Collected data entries
Content starts

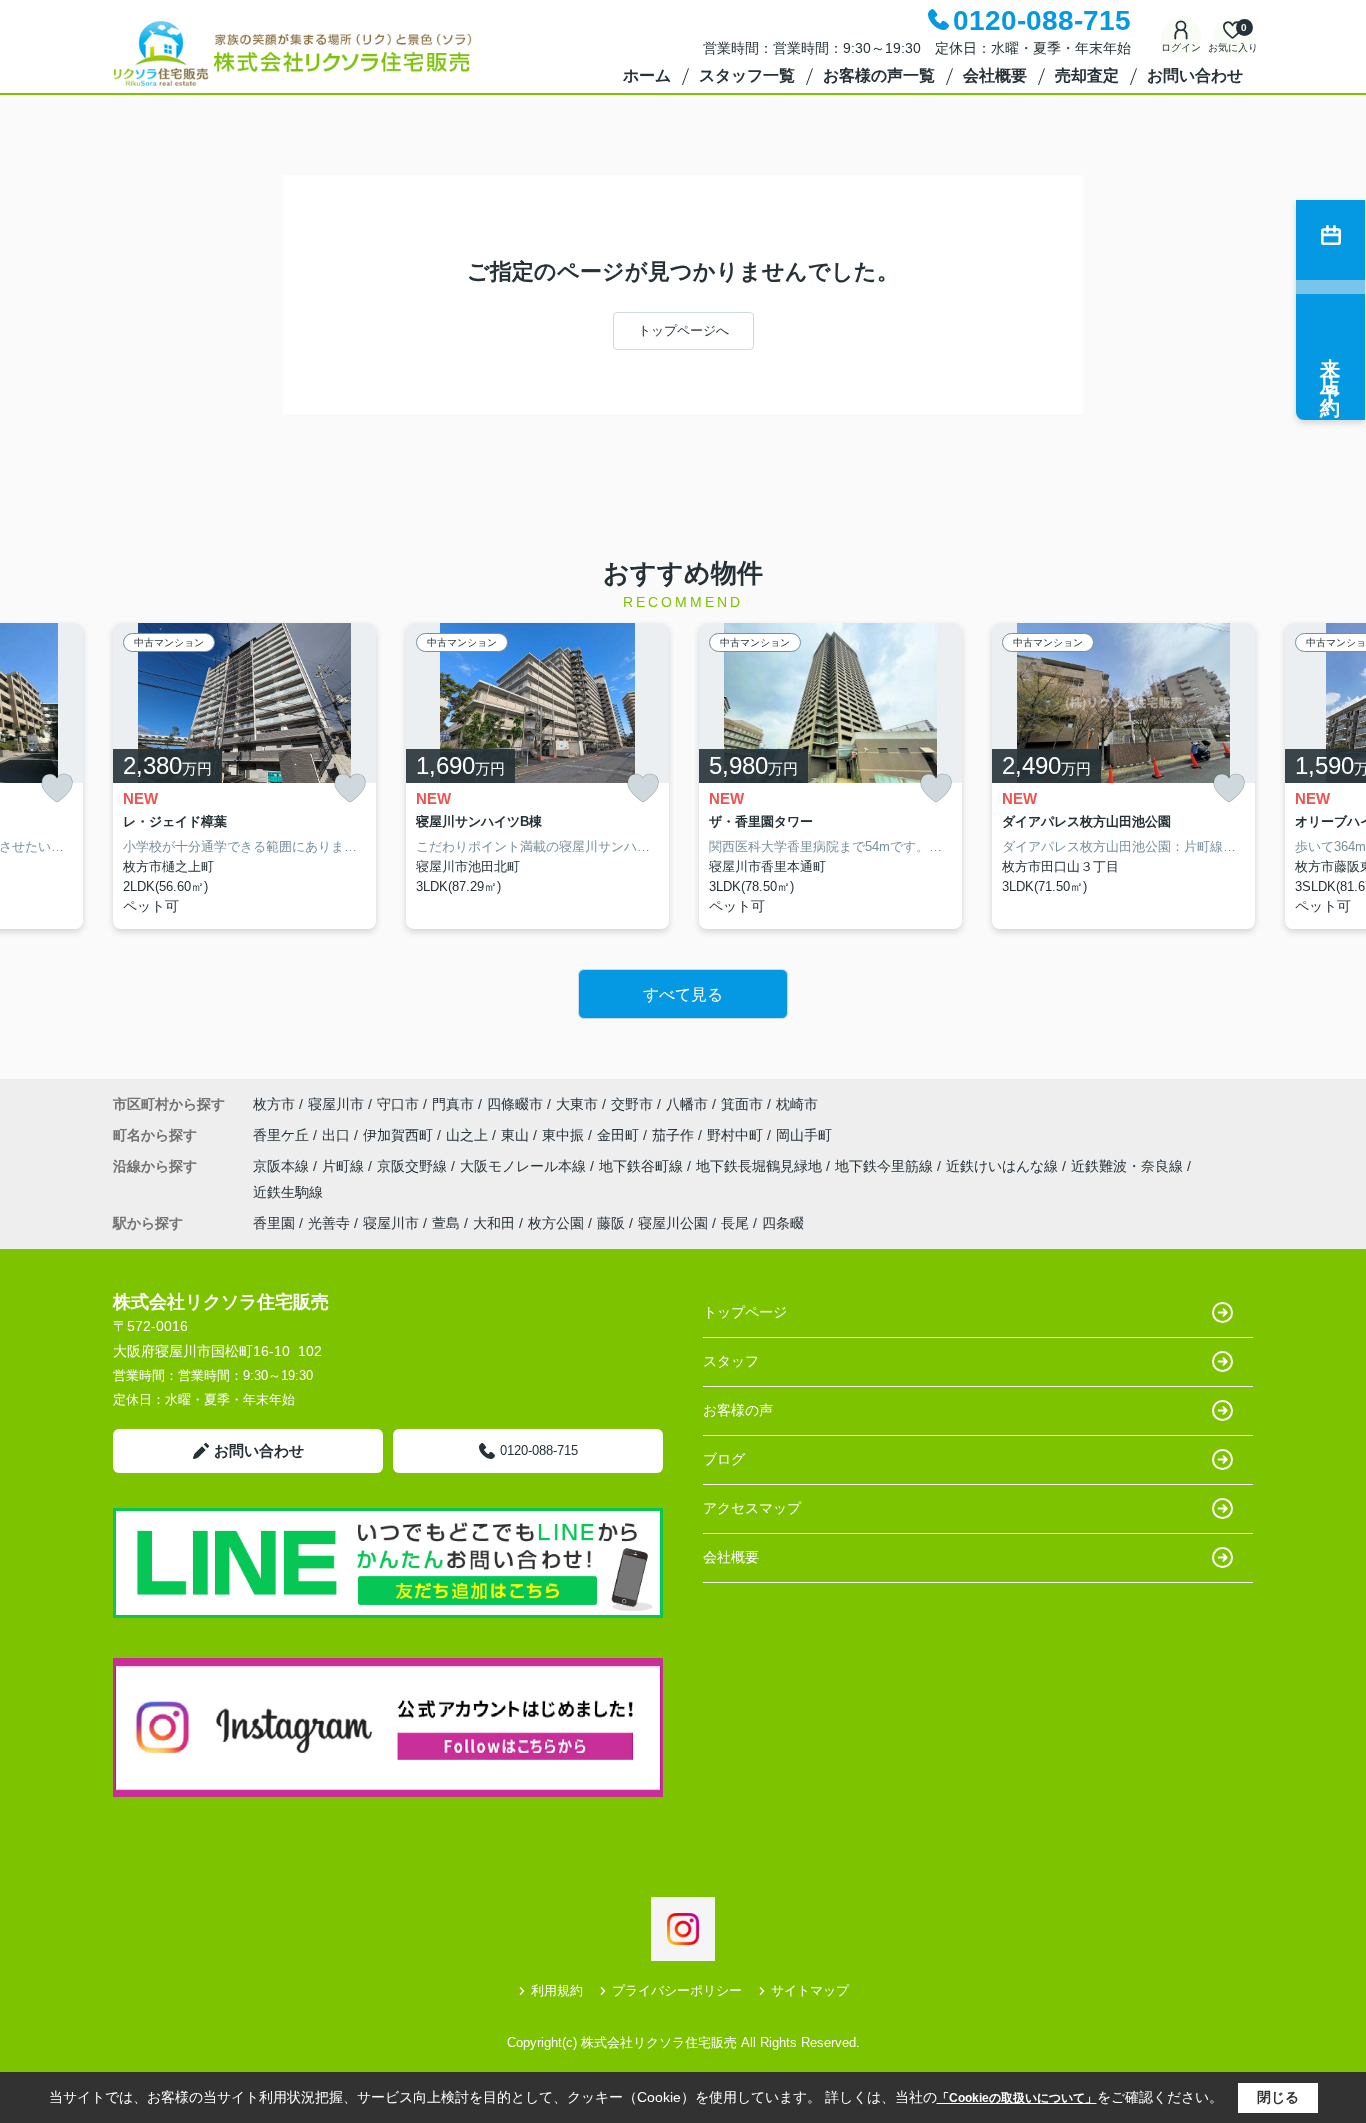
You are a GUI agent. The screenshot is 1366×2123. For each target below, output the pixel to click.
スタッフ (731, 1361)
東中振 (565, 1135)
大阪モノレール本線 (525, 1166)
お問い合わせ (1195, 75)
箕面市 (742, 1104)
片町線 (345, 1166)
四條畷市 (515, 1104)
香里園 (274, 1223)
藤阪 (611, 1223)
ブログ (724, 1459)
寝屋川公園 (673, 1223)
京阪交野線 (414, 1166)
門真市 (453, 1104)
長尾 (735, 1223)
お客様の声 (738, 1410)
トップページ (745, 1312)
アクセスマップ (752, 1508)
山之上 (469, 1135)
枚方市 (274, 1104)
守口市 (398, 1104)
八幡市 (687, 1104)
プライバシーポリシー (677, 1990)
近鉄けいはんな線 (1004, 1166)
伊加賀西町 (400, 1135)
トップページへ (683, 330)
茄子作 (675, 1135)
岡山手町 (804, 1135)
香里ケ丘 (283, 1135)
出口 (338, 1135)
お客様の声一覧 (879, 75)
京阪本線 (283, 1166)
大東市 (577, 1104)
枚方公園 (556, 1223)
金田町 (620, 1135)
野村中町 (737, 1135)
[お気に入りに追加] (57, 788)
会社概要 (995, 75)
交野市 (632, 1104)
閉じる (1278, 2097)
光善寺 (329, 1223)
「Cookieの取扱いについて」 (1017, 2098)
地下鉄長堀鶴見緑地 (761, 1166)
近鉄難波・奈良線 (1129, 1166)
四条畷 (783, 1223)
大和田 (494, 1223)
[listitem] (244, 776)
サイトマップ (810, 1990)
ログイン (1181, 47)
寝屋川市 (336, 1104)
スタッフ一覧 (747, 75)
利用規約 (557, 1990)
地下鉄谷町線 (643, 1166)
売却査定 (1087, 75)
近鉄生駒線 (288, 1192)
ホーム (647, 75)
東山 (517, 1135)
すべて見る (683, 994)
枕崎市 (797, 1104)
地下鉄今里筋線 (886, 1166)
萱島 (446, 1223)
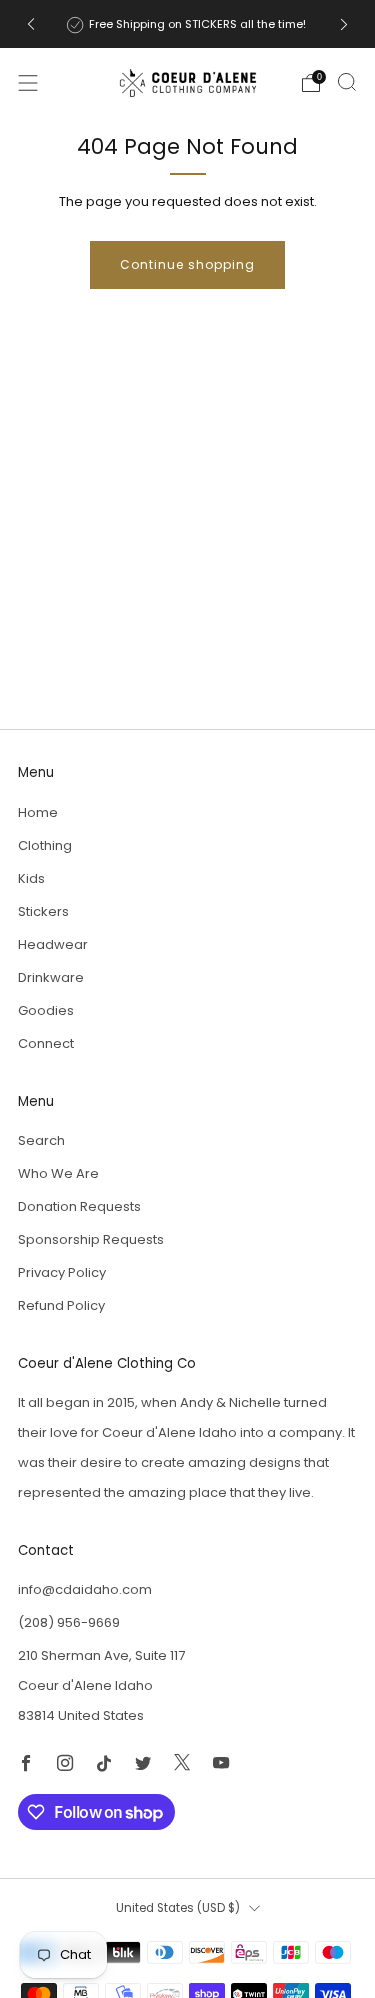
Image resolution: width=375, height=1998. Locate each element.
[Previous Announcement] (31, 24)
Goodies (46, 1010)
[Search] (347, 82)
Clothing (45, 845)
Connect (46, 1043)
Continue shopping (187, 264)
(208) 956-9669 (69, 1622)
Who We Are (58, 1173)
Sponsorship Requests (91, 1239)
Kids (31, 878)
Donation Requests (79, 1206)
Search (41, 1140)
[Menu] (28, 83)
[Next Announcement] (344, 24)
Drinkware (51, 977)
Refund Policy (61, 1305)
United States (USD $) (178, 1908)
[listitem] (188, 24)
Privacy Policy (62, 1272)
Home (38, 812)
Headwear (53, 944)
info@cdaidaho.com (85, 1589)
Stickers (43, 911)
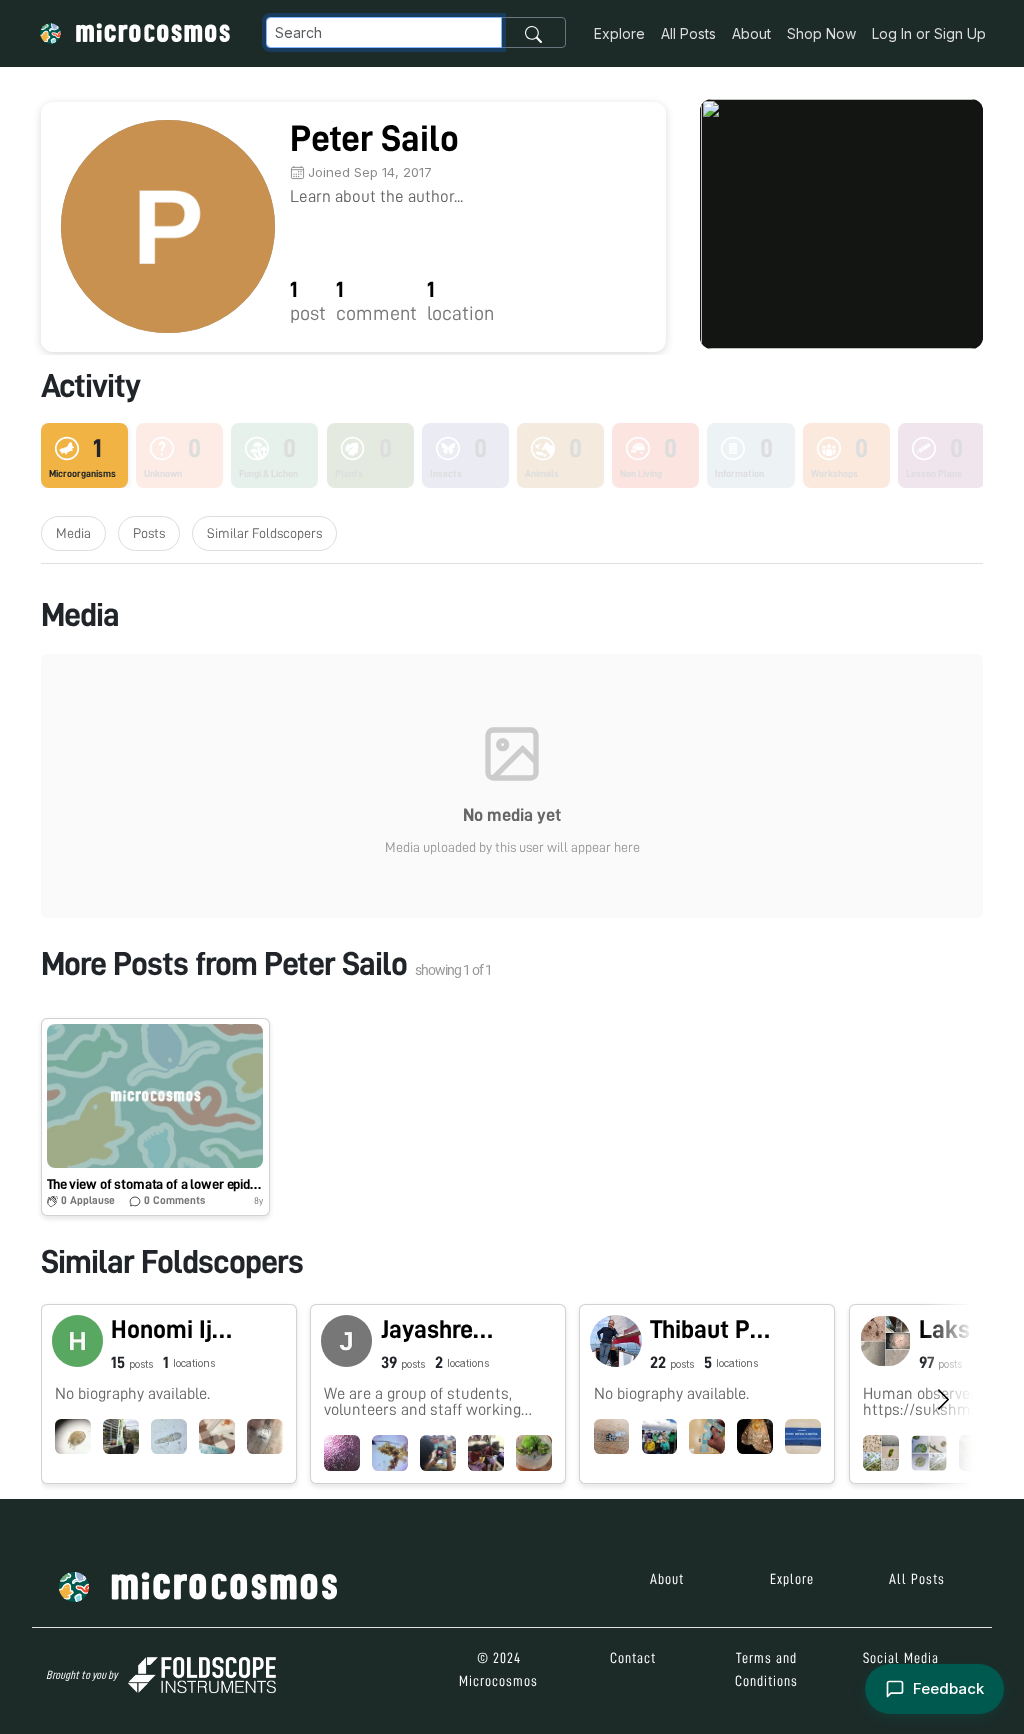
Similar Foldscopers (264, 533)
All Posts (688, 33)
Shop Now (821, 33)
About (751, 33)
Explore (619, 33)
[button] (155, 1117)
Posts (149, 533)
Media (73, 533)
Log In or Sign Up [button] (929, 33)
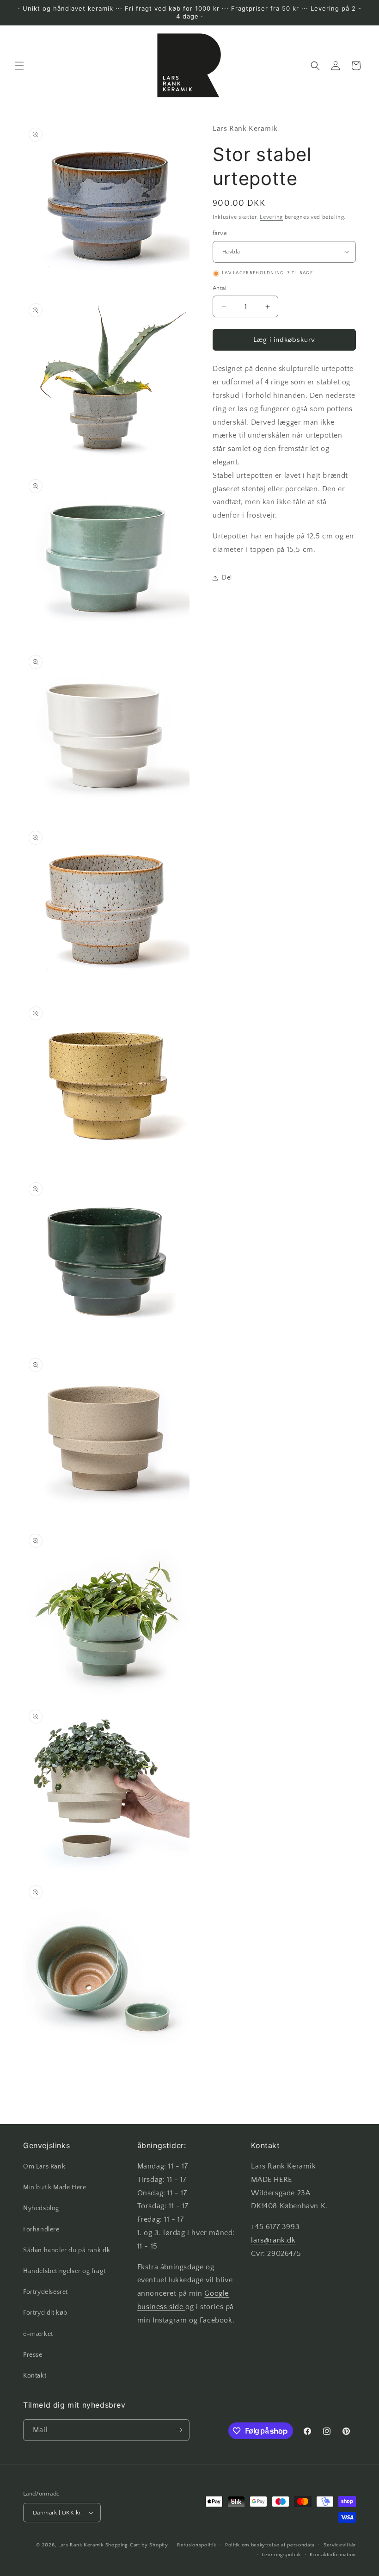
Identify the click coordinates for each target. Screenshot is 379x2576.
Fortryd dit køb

Content ends

Once you find the line with "スタッフ (731, 1361)", restate it and every later line of the data word for word, excluding the pictures.

スタッフ (731, 1361)
東中振 (565, 1135)
大阪モノレール本線 (525, 1166)
お問い合わせ (1195, 75)
箕面市 (742, 1104)
片町線 (345, 1166)
四條畷市 (515, 1104)
香里園 (274, 1223)
藤阪 (611, 1223)
ブログ (724, 1459)
寝屋川公園 (673, 1223)
京阪交野線 (414, 1166)
門真市 (453, 1104)
長尾 (735, 1223)
お客様の声 (738, 1410)
トップページ (745, 1312)
アクセスマップ (752, 1508)
山之上 (469, 1135)
枚方市 (274, 1104)
守口市 (398, 1104)
八幡市 (687, 1104)
プライバシーポリシー (677, 1990)
近鉄けいはんな線 (1004, 1166)
伊加賀西町 (400, 1135)
トップページへ (683, 330)
茄子作 (675, 1135)
岡山手町 (804, 1135)
香里ケ丘 (283, 1135)
出口 (338, 1135)
お客様の声一覧 (879, 75)
京阪本線 (283, 1166)
大東市 (577, 1104)
枚方公園 (556, 1223)
金田町 (620, 1135)
野村中町 (737, 1135)
[お気に入りに追加] (57, 788)
会社概要 (995, 75)
交野市 (632, 1104)
閉じる (1278, 2097)
光善寺 (329, 1223)
「Cookieの取扱いについて」 (1017, 2098)
地下鉄長堀鶴見緑地 (761, 1166)
近鉄難波・奈良線 (1129, 1166)
四条畷 (783, 1223)
大和田 (494, 1223)
[listitem] (244, 776)
サイトマップ (810, 1990)
ログイン (1181, 47)
寝屋川市 (336, 1104)
スタッフ一覧 (747, 75)
利用規約 (557, 1990)
地下鉄谷町線 (643, 1166)
売却査定 (1087, 75)
近鉄生駒線 (288, 1192)
ホーム (647, 75)
東山 (517, 1135)
すべて見る (683, 994)
枕崎市 (797, 1104)
地下鉄今里筋線 (886, 1166)
萱島 (446, 1223)
Image resolution: width=375, height=1998. Locate each element.
[Previous Announcement] (31, 24)
Goodies (46, 1010)
[Search] (347, 82)
Clothing (45, 845)
Connect (46, 1043)
Continue shopping (187, 264)
(208) 956-9669 (69, 1622)
Who We Are (58, 1173)
Sponsorship Requests (91, 1239)
Kids (31, 878)
Donation Requests (79, 1206)
Search (41, 1140)
[Menu] (28, 83)
[Next Announcement] (344, 24)
Drinkware (51, 977)
Refund Policy (61, 1305)
United States (USD $) (178, 1908)
[listitem] (188, 24)
Privacy Policy (62, 1272)
Home (38, 812)
Headwear (53, 944)
info@cdaidaho.com (85, 1589)
Stickers (43, 911)
Similar Foldscopers (264, 533)
All Posts (688, 33)
Shop Now (821, 33)
About (751, 33)
Explore (619, 33)
[button] (155, 1117)
Posts (149, 533)
Media (73, 533)
Log In or Sign Up [button] (929, 33)
Identify the click coordinates for each target. Screenshot is 379x2576.
Fortryd dit køb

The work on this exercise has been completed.